Maria Ostrovskaya M.A.
Building: 23.21
Floor/Room: 02.49

Office Hours

By appointment

From 2011-2015, I studied English and Romance studies at Heinrich-Heine University Dusseldorf. In 2018, I got my MA degree in Comparative Studies in English and American Language, Literature and Culture at HHU and started working as a research assistant at the Department of Modern English Literature. I am currently pursuing a PhD-project with the preliminary title “Narrative Scenography in Virginia Woolf’s Short Fiction”.

My research interests include:

  • British literature of the twentieth century, especially Modernist literature
  • Short story as a genre
  • Literary theories of creativity, ecology of literary practices
  • Intertextuality and metafiction
  • Literary animal studies 

 

My PhD project investigates scenes and scenography in Virginia Woolf’s short fiction. Scenes are constitutive for Woolf’s fiction: the author found scene receiving “the origin of [her] writing impulse” and scene making her “natural way of marking the past” (A Sketch of the Past 142). I explore narrative scenes as textual units identifiable on the diegetic level, as well as the larger concept of writing scene that goes beyond the confines of a particular work of fiction.

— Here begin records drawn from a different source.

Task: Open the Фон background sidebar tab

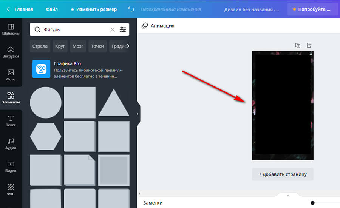Action: (11, 190)
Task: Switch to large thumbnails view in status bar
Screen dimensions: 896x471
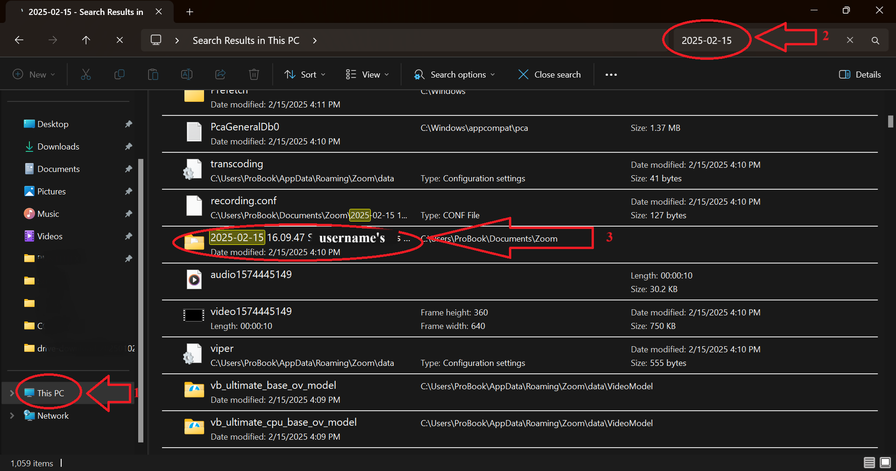Action: point(885,463)
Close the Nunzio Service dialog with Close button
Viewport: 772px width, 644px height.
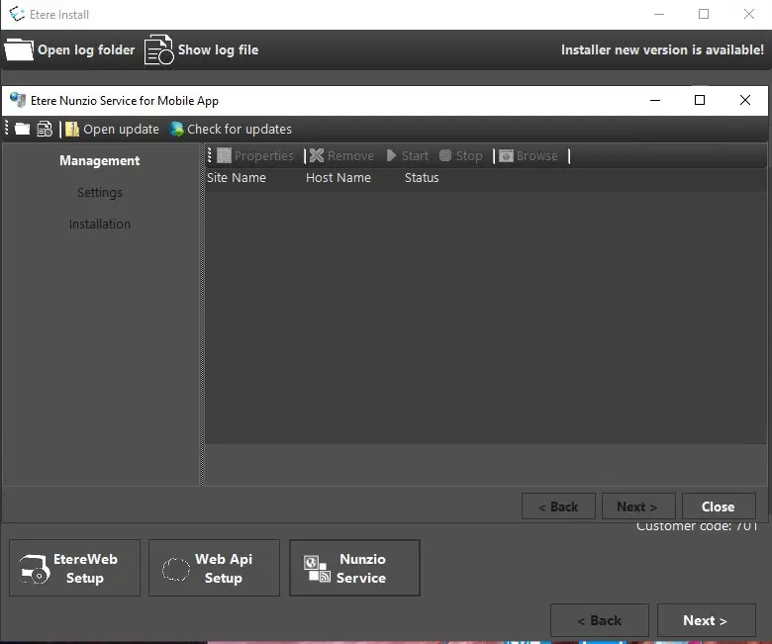[x=718, y=506]
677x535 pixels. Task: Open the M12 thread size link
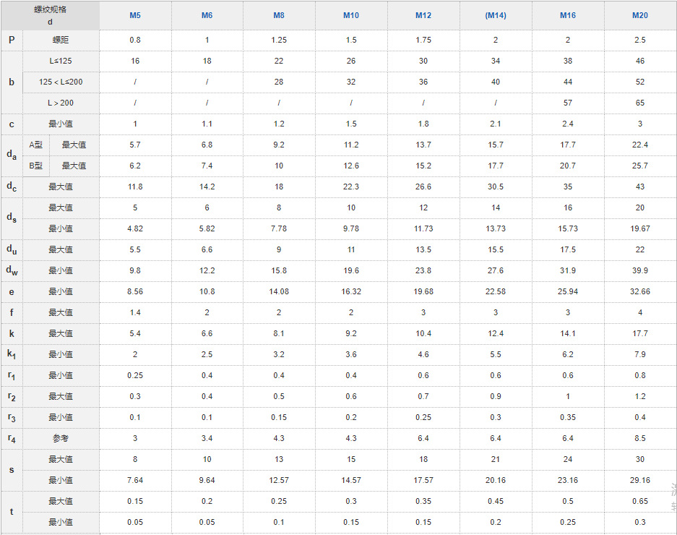click(423, 15)
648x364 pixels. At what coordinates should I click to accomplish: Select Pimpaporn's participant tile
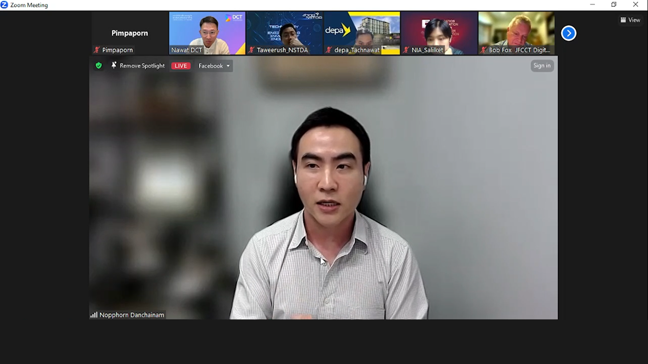[x=130, y=33]
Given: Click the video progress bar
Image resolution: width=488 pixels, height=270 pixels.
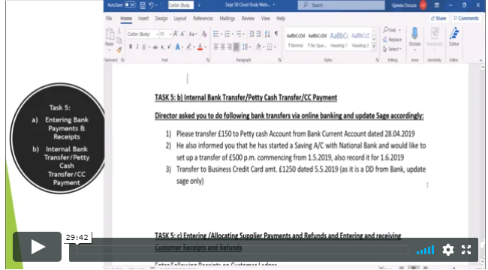Looking at the screenshot, I should pyautogui.click(x=242, y=250).
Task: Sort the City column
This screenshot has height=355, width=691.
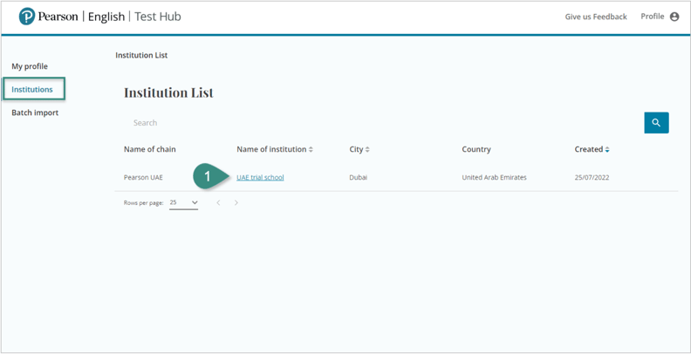Action: tap(367, 150)
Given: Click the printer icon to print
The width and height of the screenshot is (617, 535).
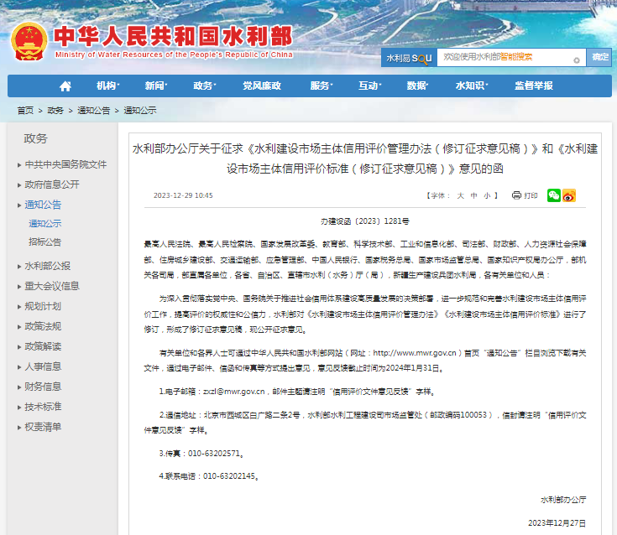Looking at the screenshot, I should pyautogui.click(x=516, y=195).
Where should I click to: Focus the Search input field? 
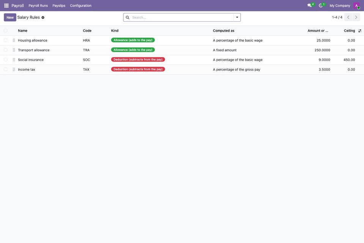182,17
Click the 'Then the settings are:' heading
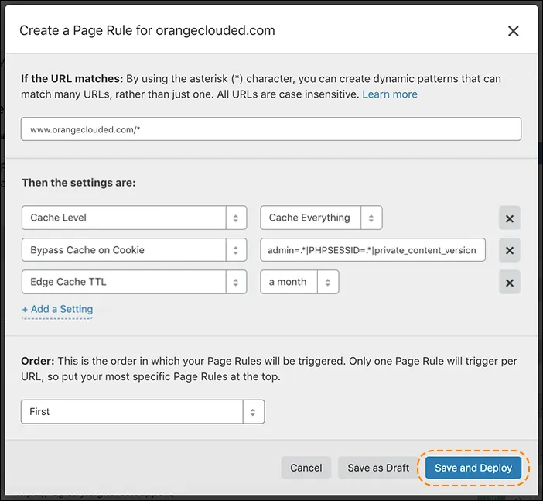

My project positions fiction-making as an ongoing process of transformation and becoming. In this process, the boundaries between individual texts, between fictional and non-fictional works, between the author and her creation become blurred. My aim is to generate perspectives on the ontology of literature and on literature as a mode of being. At the same time, I am aiming for a new methodology for analyzing narrative fiction.

I teach BA courses on Modernist and contemporary literature, covering a wide range of topics, from Modernist writing as a mode of being to intertextual re-writings and adaptation. I also teach courses on literary animal studies, which explore metaphorical and literal representations of animals in fiction.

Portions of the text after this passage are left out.